Word that the subpoena had been served quickly reached Mr. Cuomo’s most senior aide, Lawrence S. Schwartz. He called one of the commission’s three co-chairs, William J. Fitzpatrick, the district attorney in Syracuse.
“This is wrong,” Mr. Schwartz said, according to Mr. Fitzpatrick, whose account was corroborated by three other people told about the call at the time. He said the firm worked for the governor, and issued a simple directive:
“Pull it back.”
The subpoena was swiftly withdrawn. The panel’s chief investigator explained why in an email to the two other co-chairs later that afternoon.
“They apparently produced ads for the governor,” she wrote.
The pulled-back subpoena was the most flagrant example of how the commission, established with great ceremony by Mr. Cuomo in July 2013, was hobbled almost from the outset by demands from the governor’s office.
The demise of the Moreland Commission was nothing like its birth.
To announce its creation, Mr. Cuomo held a news conference at the Capitol, and then barnstormed the state, making appearances near Binghamton, outside Buffalo and on Long Island.
His comments on the shutdown lasted 63 seconds.

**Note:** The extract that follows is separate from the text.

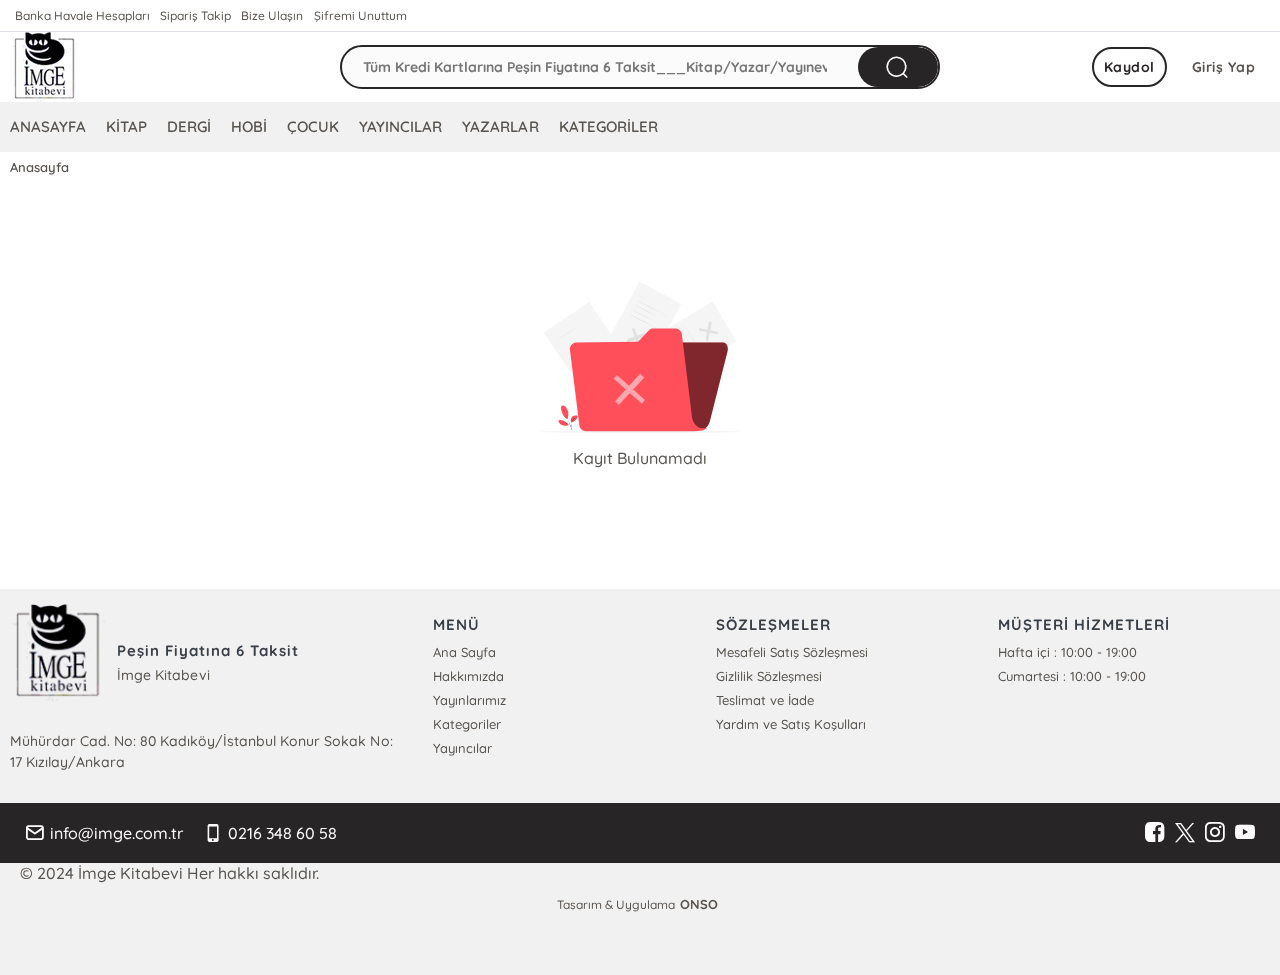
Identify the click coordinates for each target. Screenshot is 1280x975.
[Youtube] (1245, 833)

It was March 29, less than 72 hours before the state budget deadline. Mr. Cuomo announced a budget deal with lawmakers that included some modest improvements in state ethics laws — strengthening bribery and corruption statutes and enhancing election-law enforcement.
Only when a reporter asked did Mr. Cuomo address the fate of the Moreland Commission and its more ambitious mission. The governor said he had achieved his goal of a deal on legislation, so the panel would be shut down.